We follow the path that I took that day with Catherine and Emeline in our pursuit of Snip. What an eternity that seems, another life. John was walking the first day we met him, caught by the summer rain, searching for Moses. And now I must find him in the swirling snow and gray mist.
My fingers are red, purple almost, and cracking at the knuckles. I should have heeded Ada’s advice. It doesn’t matter. I pass over the bridge, the water gurgling and at odds with the still, snowy landscape that surrounds it.

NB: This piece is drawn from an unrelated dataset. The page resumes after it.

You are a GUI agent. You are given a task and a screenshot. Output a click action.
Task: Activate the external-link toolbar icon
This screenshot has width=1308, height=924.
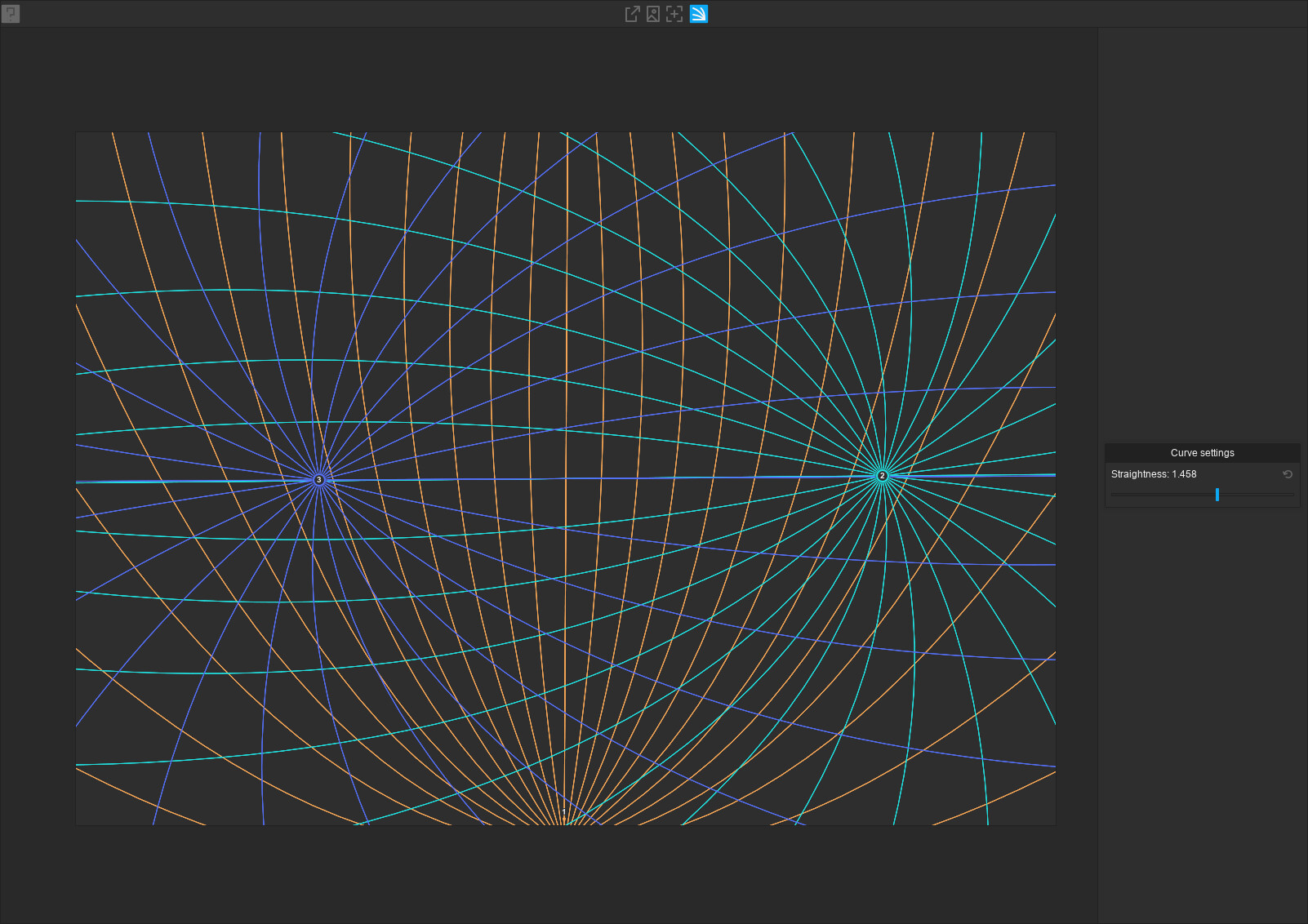pyautogui.click(x=631, y=14)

I can barely breathe, and my legs are rubbed raw from the saddle. I just have to go a little farther. The gaping windows and crumbling chimneys of the old mill are already visible ahead. I rein in Ajax, his breath coming as fast and labored as my own, and slide off him, falling hard onto the ground. Scrambling to my feet, I ignore the pain radiating from my sore hips and follow the two sets of footprints that lead around the mill to the river embankment behind it. My heart is in my throat, a silent plea running over and over through my head. Please let me be in time. Please let him be all right.
But it’s too late. Just as I’m closing my eyes and gathering my strength, the first shot rings out.